Could you output every record below exactly as it appears?
"""
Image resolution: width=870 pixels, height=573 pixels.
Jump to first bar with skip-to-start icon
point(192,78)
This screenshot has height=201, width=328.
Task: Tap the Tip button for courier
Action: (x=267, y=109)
"""
- [EXPECTED ANSWER]
Image resolution: width=870 pixels, height=573 pixels.
Jump to first bar with skip-to-start icon
point(192,78)
This screenshot has height=201, width=328.
Task: Tap the Tip button for courier
Action: (x=267, y=109)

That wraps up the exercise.